From product management to product leadership: Building a legacy

ESTIEM
ESTIEM
Published in
4 min readMar 10, 2019

There are two types of jobs in this world that are difficult to understand by your family, friends and the casual observer. The first one a Product Manager. The second is obviously the one of Chandler Bing. No, really, what was Chandler doing all those years? What does a product manager do?

A product manager is responsible for shaping the product, communicating with stakeholders, providing developers with stories and defining the product’s entire roadmap. Product managers thus have great responsibilities and challenges to overcome. They are the product’s voice, conscious, nanny, and annoying aunt Muriel. They are the team’s mother, grandmother, punching bag, and a white wall to bounce ideas and problems off.

A product manager has to master organisational processes, translate stories into tasks, lead the prioritisation of these tasks, and manage stakeholder communication. They have to gain the respect of their colleges and prove themselves as the go-to person for any product related issues and ultimately grow into becoming the product’s promoter and guru.
This is, in fact, a journey towards product leadership. A journey that starts with knowledge authority and ends with a legacy built by shaping the awe-inspiring products that customers love, competitors copy, and team members believe in.

The Product Know-it-all

Gaining the respect of your fellow engineers, designers, C-level executives, process managers, analysts and marketers begins with knowing your product, far and wide. When the need for troubleshooting arises, great project managers know where to ask for help, they provide the necessary instructions and follow-ups. They are the product’s table of content, expert and PR manager.

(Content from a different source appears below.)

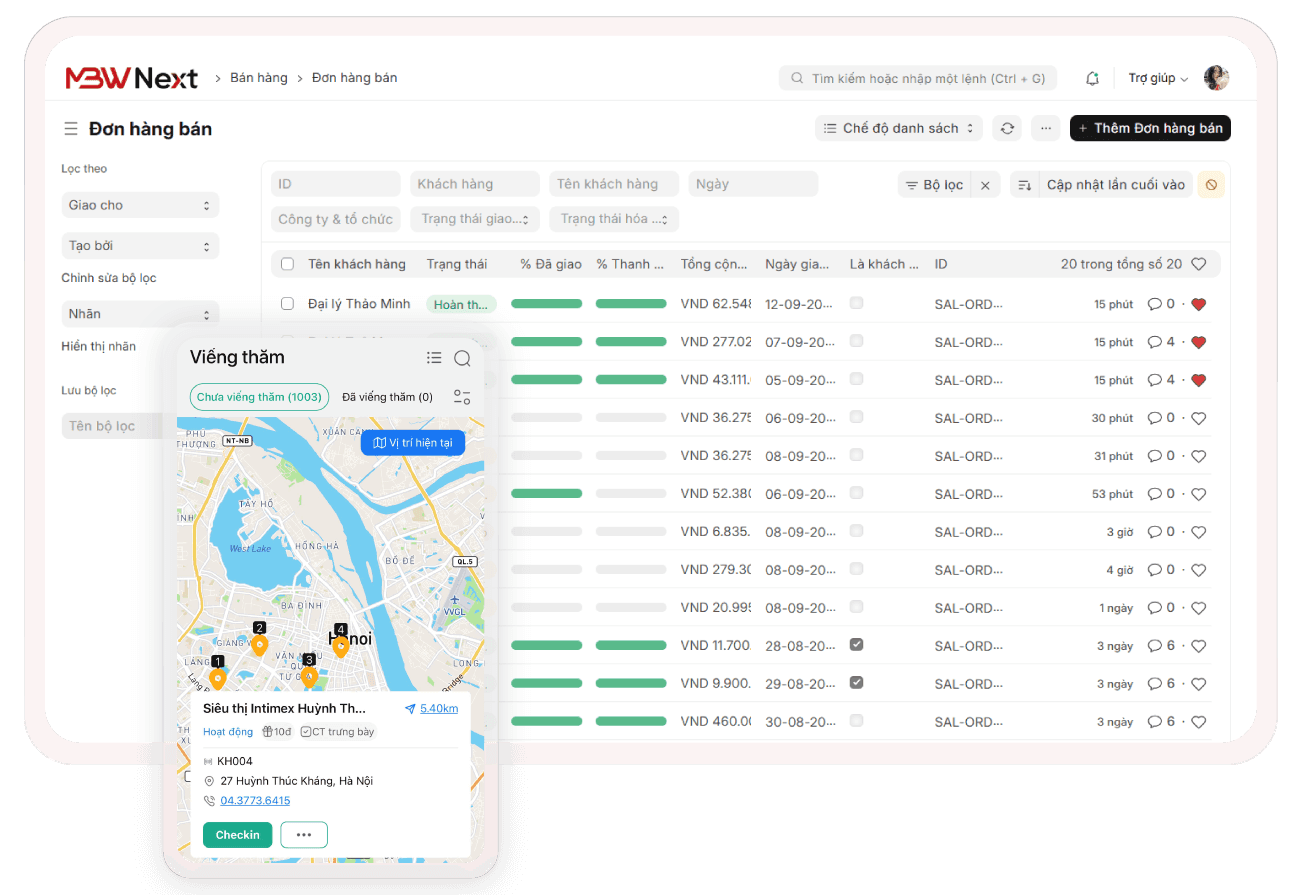This screenshot has width=1300, height=895.
Task: Click the search command input field
Action: pyautogui.click(x=917, y=78)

The first few steps towards product leadership are not necessarily exciting. They include arduous documentation, detailed manuals and complex Gantt charts. A good product manager doesn’t take all the knowledge to the grave — they promote it, store it and make it easily accessible. It is their heritage.

The Sprints of Our Lives

Coming from a project management environment is beneficial when taking over the product development processes, no matter the style and method. Taking Scrum as an agile development framework, it is important to understand the interrelations between priorities, resources and estimations. A product manager is always expected to have them in perfect balance, all while organizing Sprint grooming, planning, review, retrospective and joining daily standups (in Scrum, a Sprint is a time period during which specific development work has to be done and ready for review).

Throw product and feature specifications and numerous stakeholder meetings into the mix, and you’ll further understand Product Managers’ need to adjust their attention span, dedication to detail, their understanding of the urgent and the important, and their shrewdness for planning for the now, but always keeping an eye on the future.

Needless to say, being agile is beneficial for the entire business, the engineering teams and the whole tech department, but it also provides product managers with greater flexibility and freedom to ride the ever-changing waves of the market and consumer trends. After all, everything was supposed to be finalised yesterday anyway.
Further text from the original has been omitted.